As cartas de amor eram o começo da prolífica fase do beagle
como escritor nas tiras da série
"Peanuts". Eram também declarações do cartunista americano Charles Schulz (1922-2000) para uma moça por
quem se apaixonara antes de se
separar da primeira mulher.
A transposição do romance
de Schulz para os desenhos foi
apenas uma das descobertas
que o escritor norte-americano
David Michaelis, 50, fez após
seis anos mergulhado na vida e
na obra do criador de Snoopy e
Charlie Brown. Ela está em
meio às 650 páginas da biografia "Schulz and Peanuts: A Biography", lançada mês passado
nos EUA e sem previsão de lançamento no Brasil.
O cartunista, que completaria 85 anos no próximo dia 26,
tinha o costume de reproduzir
situações exatas de sua vida nos
desenhos. "Ele nunca escondeu
que havia muito de si nas histórias, mas é surpreendente a
quantidade de recados que deixou nas tiras", diz o autor à Folha, por telefone, de Nova York.
Michaelis entrevistou mais
de 200 parentes e amigos e se
debruçou nas 17.897 tiras criadas pelo artista ao longo de 50
anos, hoje nos arquivos da United Media, que detém os direitos de "Peanuts".
O Schulz que resultou dessa
pesquisa é amargo e sarcástico,
capaz de guardar rancores por
décadas. Michaelis constatou
casos já conhecidos, como o de
que Donna Johnson, uma ex-colega que rejeitou um pedido
de casamento de Schulz, inspirou a Garotinha Ruiva, o amor
não-correspondido de Charlie.
Mas descobriu, também, outras motivações. Lucy, sempre
mandona e egoísta, dividia com
Charlie Brown muito do que o
cartunista vivia em casa com
sua primeira mulher, Joyce.
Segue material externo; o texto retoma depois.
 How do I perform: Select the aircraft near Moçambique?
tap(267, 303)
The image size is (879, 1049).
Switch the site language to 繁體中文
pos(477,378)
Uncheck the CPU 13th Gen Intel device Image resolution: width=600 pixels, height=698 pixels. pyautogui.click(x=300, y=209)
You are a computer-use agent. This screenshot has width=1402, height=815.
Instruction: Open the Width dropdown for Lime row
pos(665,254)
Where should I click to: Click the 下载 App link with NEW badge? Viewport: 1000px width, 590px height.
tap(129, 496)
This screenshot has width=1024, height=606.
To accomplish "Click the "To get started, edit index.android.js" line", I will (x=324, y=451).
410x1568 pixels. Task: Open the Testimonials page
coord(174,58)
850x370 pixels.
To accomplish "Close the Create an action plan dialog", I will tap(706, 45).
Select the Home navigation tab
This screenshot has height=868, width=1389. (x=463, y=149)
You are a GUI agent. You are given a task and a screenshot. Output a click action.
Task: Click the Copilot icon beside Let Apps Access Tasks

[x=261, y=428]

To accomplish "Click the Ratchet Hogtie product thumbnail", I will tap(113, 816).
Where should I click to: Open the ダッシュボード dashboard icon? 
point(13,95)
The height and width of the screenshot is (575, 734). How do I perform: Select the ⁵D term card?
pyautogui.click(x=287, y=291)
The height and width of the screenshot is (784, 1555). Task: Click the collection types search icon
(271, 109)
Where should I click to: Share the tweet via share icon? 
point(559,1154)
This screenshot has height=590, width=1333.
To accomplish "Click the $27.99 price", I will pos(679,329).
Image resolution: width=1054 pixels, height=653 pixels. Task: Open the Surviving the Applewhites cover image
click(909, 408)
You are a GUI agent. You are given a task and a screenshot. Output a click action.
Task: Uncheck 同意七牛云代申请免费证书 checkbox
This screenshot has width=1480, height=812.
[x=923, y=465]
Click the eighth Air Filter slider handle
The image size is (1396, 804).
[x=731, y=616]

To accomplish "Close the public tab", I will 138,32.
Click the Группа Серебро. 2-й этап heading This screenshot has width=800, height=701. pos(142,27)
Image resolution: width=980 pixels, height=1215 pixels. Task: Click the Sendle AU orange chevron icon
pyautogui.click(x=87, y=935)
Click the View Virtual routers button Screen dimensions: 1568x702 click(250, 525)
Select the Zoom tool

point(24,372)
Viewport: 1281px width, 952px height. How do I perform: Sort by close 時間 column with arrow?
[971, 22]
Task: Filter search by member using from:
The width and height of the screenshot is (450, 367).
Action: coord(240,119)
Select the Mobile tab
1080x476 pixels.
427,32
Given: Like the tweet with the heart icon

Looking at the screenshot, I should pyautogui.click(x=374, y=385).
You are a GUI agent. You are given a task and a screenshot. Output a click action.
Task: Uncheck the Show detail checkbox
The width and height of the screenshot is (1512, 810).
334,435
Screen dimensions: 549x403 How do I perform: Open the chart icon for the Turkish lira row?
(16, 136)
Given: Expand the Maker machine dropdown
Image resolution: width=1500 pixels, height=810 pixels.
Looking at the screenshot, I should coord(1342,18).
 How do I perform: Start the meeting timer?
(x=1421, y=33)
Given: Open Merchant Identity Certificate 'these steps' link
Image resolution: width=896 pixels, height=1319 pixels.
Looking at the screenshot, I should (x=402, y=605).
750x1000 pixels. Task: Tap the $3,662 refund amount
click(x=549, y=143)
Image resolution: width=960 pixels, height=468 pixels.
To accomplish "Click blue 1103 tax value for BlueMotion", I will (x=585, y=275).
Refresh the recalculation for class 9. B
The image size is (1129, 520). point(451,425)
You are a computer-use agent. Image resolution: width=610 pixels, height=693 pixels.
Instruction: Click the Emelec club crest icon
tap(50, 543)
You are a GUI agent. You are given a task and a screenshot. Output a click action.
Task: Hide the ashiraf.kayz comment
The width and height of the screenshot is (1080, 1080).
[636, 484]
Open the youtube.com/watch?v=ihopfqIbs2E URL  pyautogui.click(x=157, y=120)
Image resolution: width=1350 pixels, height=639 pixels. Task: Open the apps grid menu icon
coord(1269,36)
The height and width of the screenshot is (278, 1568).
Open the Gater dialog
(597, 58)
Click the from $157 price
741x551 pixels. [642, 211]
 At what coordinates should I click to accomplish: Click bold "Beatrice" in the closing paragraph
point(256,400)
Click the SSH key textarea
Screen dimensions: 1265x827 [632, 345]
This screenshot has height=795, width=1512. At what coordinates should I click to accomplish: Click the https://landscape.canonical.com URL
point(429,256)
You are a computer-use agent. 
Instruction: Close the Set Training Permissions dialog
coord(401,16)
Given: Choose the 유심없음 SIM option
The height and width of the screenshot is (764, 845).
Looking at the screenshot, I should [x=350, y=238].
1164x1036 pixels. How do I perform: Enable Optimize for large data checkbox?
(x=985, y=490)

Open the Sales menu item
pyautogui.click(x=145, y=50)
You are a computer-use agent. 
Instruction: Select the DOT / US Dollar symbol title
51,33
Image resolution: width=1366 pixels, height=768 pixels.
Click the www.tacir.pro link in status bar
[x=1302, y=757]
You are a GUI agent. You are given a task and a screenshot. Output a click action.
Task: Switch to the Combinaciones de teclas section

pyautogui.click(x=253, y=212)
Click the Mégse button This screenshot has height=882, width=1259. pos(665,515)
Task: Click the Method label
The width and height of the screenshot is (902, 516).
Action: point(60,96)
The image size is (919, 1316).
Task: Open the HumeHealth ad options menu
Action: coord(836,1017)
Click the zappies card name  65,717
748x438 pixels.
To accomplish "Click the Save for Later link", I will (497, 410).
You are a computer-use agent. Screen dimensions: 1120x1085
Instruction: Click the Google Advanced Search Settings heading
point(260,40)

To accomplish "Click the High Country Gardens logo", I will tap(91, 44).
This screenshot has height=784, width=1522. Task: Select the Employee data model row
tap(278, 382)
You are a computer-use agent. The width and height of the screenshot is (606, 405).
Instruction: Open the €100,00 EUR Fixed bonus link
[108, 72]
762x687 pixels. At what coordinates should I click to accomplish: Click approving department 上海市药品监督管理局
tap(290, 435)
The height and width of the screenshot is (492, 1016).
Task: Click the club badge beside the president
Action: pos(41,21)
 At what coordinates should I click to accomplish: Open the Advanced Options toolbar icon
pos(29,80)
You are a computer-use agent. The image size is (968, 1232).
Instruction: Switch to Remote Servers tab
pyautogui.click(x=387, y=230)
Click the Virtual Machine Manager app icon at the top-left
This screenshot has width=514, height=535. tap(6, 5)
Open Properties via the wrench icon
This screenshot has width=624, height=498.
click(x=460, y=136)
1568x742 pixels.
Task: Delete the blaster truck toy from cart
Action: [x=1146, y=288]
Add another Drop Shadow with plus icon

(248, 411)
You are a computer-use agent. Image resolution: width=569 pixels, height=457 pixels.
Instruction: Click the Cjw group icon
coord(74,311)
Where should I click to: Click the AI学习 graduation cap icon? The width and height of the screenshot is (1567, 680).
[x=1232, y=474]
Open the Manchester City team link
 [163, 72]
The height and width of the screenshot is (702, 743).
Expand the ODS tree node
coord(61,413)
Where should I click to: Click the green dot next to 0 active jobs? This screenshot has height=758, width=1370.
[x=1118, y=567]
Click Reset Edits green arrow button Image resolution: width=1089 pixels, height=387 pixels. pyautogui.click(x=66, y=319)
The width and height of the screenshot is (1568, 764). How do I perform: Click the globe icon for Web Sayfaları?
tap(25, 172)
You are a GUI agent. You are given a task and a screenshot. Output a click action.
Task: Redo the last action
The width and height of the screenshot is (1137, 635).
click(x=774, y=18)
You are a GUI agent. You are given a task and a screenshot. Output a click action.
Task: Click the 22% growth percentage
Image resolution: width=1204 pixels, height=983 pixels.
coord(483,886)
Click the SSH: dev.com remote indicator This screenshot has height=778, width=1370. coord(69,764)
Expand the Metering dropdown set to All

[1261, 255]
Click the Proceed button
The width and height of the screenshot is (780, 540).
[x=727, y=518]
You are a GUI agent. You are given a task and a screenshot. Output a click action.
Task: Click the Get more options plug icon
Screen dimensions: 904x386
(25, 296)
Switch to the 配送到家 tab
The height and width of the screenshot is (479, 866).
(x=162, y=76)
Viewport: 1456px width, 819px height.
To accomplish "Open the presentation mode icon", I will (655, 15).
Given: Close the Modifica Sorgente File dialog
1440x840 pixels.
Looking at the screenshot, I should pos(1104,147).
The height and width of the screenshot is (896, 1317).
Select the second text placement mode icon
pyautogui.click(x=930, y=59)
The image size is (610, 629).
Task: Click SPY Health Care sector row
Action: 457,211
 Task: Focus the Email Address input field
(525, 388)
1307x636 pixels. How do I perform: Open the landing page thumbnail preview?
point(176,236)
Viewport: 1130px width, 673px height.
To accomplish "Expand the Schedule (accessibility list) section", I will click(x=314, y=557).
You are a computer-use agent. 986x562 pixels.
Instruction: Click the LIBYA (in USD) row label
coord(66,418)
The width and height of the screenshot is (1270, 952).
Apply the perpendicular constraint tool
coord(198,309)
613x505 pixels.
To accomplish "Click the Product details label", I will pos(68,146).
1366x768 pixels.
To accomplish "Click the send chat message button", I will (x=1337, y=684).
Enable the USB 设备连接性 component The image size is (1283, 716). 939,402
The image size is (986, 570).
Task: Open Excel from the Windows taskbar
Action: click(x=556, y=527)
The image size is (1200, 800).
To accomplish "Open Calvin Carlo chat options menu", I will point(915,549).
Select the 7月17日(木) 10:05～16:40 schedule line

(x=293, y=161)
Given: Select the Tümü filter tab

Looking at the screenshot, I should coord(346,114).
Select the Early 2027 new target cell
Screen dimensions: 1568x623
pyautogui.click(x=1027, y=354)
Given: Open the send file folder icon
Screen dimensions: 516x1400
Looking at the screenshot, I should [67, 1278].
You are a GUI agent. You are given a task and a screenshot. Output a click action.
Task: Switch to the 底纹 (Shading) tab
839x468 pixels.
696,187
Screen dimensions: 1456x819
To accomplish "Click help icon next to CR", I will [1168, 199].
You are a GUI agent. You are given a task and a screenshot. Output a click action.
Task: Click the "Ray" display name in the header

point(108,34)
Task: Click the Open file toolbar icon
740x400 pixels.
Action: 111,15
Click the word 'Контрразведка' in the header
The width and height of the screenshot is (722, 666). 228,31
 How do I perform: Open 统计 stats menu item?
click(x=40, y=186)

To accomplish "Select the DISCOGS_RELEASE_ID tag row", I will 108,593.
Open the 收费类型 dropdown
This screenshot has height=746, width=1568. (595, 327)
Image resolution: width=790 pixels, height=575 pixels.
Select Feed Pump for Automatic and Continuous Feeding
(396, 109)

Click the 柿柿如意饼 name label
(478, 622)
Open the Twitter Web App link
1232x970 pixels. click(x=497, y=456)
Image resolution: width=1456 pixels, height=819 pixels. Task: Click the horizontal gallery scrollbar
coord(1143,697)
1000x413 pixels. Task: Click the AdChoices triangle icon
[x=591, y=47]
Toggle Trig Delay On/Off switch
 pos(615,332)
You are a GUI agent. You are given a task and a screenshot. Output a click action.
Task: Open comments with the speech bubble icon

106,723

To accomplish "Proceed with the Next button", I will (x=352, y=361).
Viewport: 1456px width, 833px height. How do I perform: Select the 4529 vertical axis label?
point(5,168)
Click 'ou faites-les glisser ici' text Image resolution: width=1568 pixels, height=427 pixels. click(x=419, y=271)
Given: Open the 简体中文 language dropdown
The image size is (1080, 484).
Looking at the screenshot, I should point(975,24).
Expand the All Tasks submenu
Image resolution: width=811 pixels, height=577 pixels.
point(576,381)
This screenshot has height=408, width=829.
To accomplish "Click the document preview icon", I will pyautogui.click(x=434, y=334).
O
casamento dava o tom da relação de Lucy com Schroeder
-ela, sempre pedindo atenção;
ele, envolvido com sua arte.
Tais conclusões causaram
mal-estar na família de Schulz,
que ajudara Michaelis desde o
primeiro contato, em 2000,
três meses após a morte do cartunista. Ao responder ao e-mail
do escritor, a viúva, Jean Clyde,
contou que uma das últimas
leituras de Schulz fora a biografia do ilustrador N.C. Wyeth
-de autoria de Michaelis. "Era
o voto de confiança de que precisava", avalia.
Distanciamento
Jean garantiu acesso a cartas
e documentos. Mas, quando o
livro ficou pronto, ela e outros
parentes renegaram a imagem
que encontraram. Schulz, argumentaram, era alegre e divertido. "Dei a eles a chance de fazer
correções, mas o fato é que a família não tem distanciamento
para julgar a vida de alguém
que ama", diz Michaelis.
Filho de um barbeiro alemão
e de uma dona-de-casa de família norueguesa, Schulz levou
para as tiras o cenário de distanciamento no qual foi criado.
Em "Peanuts", a indiferença,
mais do que a rejeição, é a resposta mais comum ao amor.
Nada que, segundo Michaelis, não pudesse ser reconhecido na atitude de Dena, mãe de
Schulz, a quem a biografia descreve como uma pessoa "distante, evasiva". Dena morreu
com câncer um dia antes de
Schulz, convocado para a Segunda Guerra, partir para o
quartel. Sua última -e traumática- frase para o filho, "Nós
provavelmente nunca mais vamos nos ver", seria reproduzida
num diálogo em que Marcie e
Patty Pimentinha falam sobre
Charlie Brown.
SCHULZ AND PEANUTS: A BIOGRAPHY
Autor: David Michaelis
Editora: HarperCollins (importado)
Quanto: US$ 21 (cerca de R$ 37), mais taxas, em www.amazon.com; 655 págs.